4. What are the perspectives of Sorafenib in the treatment of HCC? 

We cited data concerning “perspectives of Sorafenin in the treatment of HCC” in the Conclusion section

Furthermore, in vitro and in vivo preclinical models evaluating the combination of Sorafenib with drugs able to overcome its acquired resistance mechanisms have been performed (a). Indeed, contradictory results from clinical trials considering the combination of Sorafenib with small molecules in the first line setting have been reported (b, c).

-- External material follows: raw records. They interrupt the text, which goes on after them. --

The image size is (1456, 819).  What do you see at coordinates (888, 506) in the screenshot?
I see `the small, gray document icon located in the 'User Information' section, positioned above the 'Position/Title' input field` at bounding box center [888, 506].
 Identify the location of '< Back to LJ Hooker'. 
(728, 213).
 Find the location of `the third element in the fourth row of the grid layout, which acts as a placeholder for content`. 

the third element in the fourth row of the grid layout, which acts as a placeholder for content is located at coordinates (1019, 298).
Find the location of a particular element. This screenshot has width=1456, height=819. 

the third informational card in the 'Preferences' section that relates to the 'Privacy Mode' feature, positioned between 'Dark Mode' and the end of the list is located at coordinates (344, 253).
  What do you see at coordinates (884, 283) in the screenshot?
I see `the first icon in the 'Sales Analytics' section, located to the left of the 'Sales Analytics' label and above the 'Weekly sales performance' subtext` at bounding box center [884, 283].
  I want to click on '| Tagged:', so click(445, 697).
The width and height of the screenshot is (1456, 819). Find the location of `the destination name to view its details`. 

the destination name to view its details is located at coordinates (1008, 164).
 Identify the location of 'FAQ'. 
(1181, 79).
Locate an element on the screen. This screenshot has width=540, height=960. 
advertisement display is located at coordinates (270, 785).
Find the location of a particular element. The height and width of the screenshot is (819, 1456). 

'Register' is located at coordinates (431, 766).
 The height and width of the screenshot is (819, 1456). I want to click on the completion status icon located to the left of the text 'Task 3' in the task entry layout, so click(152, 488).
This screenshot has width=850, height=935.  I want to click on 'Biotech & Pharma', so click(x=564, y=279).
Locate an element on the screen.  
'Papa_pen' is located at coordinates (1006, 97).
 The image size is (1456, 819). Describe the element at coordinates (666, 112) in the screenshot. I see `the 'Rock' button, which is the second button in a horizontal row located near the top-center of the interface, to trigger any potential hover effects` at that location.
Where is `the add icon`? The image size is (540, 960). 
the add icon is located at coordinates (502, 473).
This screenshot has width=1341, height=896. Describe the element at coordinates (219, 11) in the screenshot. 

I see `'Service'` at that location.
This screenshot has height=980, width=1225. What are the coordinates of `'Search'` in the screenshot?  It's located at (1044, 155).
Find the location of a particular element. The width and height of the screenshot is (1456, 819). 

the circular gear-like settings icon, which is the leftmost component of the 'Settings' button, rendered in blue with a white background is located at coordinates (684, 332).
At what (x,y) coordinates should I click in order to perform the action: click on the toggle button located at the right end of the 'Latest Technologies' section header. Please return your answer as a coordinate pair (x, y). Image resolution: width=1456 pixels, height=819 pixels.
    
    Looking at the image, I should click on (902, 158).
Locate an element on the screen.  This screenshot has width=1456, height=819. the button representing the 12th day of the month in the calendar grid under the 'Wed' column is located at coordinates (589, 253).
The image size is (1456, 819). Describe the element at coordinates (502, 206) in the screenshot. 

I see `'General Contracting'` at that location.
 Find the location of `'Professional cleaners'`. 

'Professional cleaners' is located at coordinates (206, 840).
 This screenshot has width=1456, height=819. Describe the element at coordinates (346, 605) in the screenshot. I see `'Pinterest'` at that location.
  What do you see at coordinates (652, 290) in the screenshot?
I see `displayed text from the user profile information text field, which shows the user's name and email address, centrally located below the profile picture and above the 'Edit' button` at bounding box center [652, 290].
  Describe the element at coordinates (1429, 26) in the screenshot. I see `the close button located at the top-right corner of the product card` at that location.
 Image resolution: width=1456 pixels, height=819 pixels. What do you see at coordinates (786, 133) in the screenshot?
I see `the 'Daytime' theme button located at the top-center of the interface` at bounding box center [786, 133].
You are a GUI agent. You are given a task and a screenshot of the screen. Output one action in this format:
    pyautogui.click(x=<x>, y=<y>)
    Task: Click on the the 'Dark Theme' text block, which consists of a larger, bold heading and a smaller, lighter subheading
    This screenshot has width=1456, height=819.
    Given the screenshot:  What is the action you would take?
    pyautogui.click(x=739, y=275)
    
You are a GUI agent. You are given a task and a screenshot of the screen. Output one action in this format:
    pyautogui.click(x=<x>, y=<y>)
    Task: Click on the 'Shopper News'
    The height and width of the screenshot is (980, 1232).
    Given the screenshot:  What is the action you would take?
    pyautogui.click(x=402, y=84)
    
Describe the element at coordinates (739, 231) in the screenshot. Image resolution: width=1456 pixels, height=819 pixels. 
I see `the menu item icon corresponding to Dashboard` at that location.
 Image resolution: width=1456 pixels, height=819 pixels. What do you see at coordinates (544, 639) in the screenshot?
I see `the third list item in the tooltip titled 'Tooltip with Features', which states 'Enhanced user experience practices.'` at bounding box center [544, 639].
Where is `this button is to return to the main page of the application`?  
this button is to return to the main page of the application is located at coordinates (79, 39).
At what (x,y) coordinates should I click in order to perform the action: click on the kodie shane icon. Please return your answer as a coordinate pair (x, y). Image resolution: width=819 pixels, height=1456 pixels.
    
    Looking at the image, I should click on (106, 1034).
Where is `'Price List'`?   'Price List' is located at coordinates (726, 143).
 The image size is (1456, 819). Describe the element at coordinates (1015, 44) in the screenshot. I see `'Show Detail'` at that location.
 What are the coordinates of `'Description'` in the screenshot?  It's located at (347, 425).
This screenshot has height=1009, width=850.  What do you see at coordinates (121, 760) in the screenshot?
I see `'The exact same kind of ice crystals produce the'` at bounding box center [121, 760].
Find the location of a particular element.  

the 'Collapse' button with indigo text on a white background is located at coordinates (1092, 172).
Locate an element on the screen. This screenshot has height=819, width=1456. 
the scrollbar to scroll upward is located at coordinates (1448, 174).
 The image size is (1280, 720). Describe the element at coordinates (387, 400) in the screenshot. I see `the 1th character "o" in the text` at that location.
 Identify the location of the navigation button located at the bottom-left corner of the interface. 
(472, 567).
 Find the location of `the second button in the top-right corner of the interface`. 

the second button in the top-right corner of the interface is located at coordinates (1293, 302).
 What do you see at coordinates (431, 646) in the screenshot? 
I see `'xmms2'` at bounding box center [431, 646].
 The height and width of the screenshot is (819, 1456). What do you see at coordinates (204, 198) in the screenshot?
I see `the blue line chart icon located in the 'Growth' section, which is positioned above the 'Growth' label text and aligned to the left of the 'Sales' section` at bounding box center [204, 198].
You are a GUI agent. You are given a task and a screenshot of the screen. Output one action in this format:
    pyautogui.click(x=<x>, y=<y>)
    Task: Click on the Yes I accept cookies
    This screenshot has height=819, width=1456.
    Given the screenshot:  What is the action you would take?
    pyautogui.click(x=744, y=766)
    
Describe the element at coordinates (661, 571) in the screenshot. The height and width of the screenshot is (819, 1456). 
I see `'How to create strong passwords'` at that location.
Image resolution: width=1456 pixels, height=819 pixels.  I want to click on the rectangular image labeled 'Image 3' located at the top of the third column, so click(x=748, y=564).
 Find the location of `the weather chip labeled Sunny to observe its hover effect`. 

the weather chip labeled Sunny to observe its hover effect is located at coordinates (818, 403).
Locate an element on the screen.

 a) Gavini J, Dommann N, Jakob MO, Keogh A, Bouchez LC, Karkampouna S, Julio MK, Medova M, Zimmer Y, Schläfli AM, Tschan MP, Candinas D, Stroka D, Banz V. Verteporfin-induced lysosomal compartment dysregulation potentiates the effect of sorafenib in hepatocellular carcinoma. Cell Death Dis. 2019 10(10):749. doi: 10.1038/s41419-019-1989-z.

b) Kelley RK, Gane E, Assenat E, Siebler J, Galle PR, Merle P, Hourmand IO, Cleverly A, Zhao Y, Gueorguieva I, Lahn M, Faivre S, Benhadji KA, Giannelli G. A phase 2 study of Galunisertib (TGF-β1 Receptor Type I Inhibitor) and Sorafenib in patients with advanced hepatocellular carcinoma. Clin Transl Gastroenterol. 2019 10(7):e00056. doi: 10.14309/ctg.0000000000000056.

c) Abou-Alfa GK, Miksad RA, Tejani MA, Williamson S, Gutierrez ME, Olowokure OO, Sharma MR, El Dika I, Sherman ML, Pandya SS. A phase Ib, open-label study of Dalantercept, an Activin Receptor-Like Kinase 1 Ligand Trap, plus Sorafenib in advanced hepatocellular carcinoma. Oncologist. 2019 24(2):161-e70. doi: 10.1634/theoncologist.2018-0654. Epub 2018 Oct 23.